# Activity
Where the line containing "Open the Feedback Type dropdown" appears below, begin there and reproduce each line exactly through the last one, omitting pictures.

# Recorded information
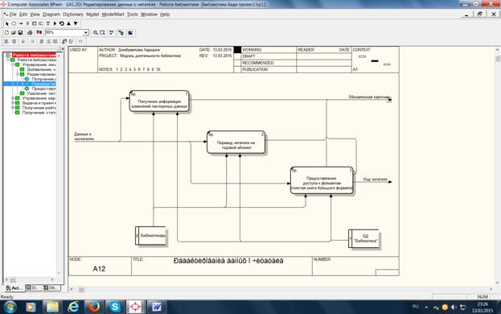Open the Diagram menu
Viewport: 501px width, 314px height.
[51, 14]
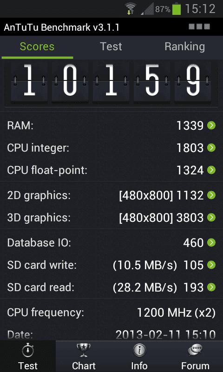Open the trophy Chart icon

84,351

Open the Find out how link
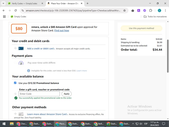tap(62, 31)
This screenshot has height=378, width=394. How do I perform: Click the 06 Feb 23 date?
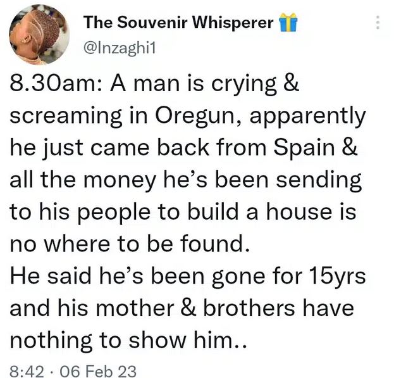point(101,370)
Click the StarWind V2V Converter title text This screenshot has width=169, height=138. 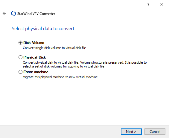[x=36, y=14]
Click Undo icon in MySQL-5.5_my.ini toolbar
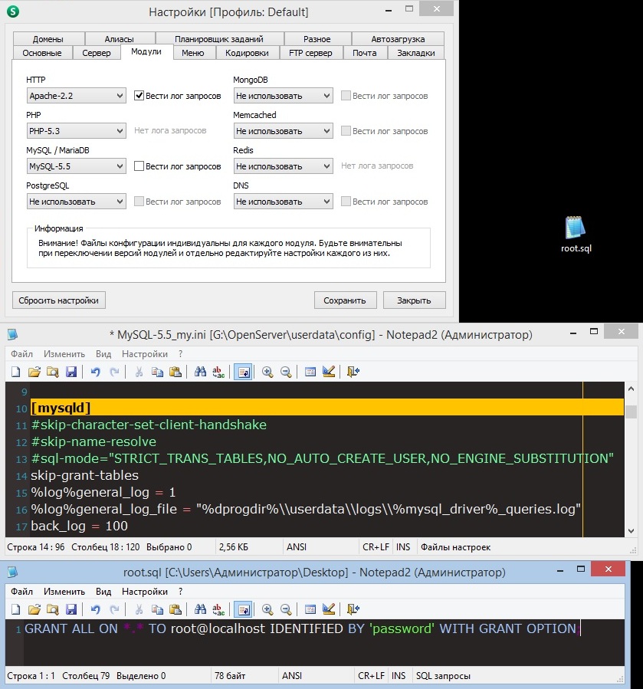The height and width of the screenshot is (689, 643). coord(96,372)
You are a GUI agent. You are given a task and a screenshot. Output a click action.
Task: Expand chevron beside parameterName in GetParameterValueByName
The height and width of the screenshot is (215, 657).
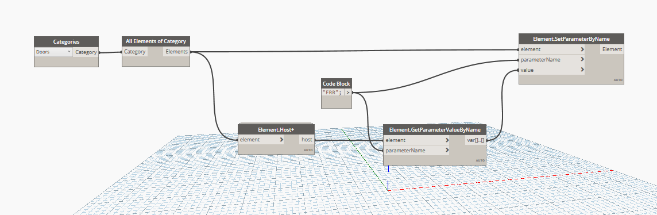point(447,150)
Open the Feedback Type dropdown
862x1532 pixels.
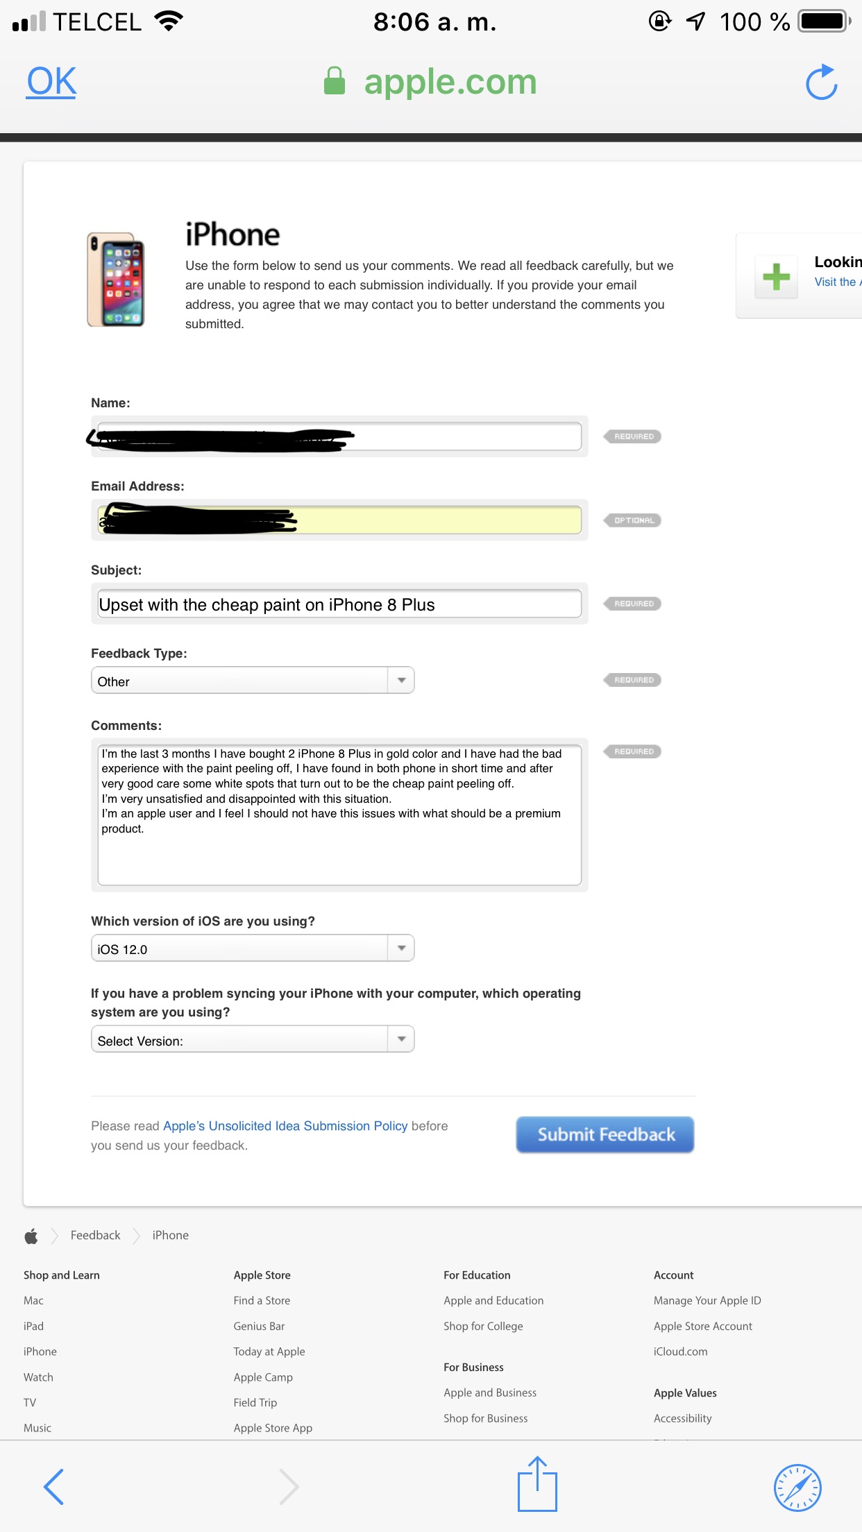pyautogui.click(x=253, y=681)
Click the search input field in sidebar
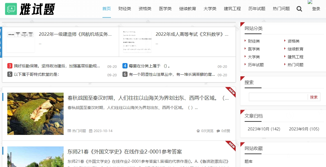326x167 pixels. pyautogui.click(x=277, y=97)
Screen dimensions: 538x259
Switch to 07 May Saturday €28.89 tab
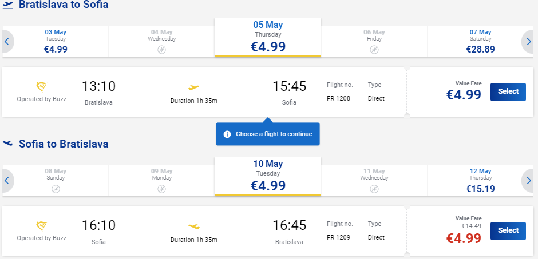click(x=480, y=42)
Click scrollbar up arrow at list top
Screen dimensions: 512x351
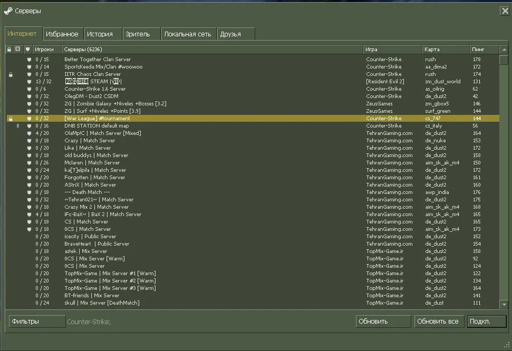point(504,50)
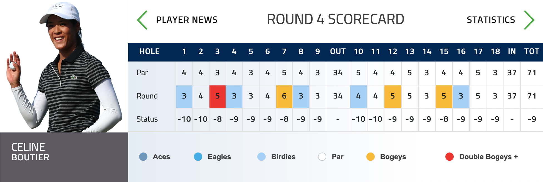Select the Round 4 Scorecard heading
The width and height of the screenshot is (543, 182).
[x=335, y=19]
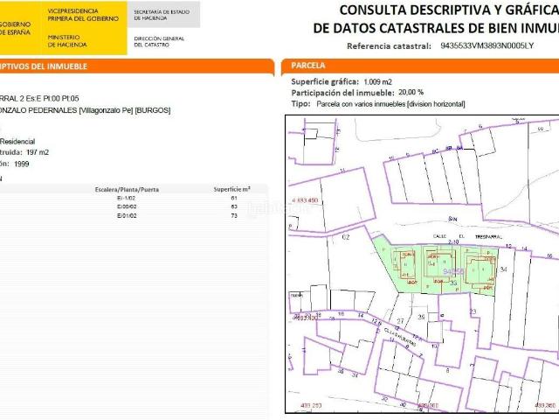This screenshot has height=420, width=559.
Task: Click the Gobierno de España logo text
Action: (x=17, y=24)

# Response to the task
Open the Feedback Type dropdown
862x1532 pixels.
pyautogui.click(x=253, y=681)
Click the search input field in sidebar
326x167 pixels. pyautogui.click(x=277, y=97)
Screen dimensions: 538x259
Switch to 07 May Saturday €28.89 tab
click(x=480, y=42)
Click scrollbar up arrow at list top
Screen dimensions: 512x351
point(504,50)
Select the Round 4 Scorecard heading
The width and height of the screenshot is (543, 182).
[x=335, y=19]
This screenshot has height=420, width=559.
Task: Click the Gobierno de España logo text
Action: (x=17, y=24)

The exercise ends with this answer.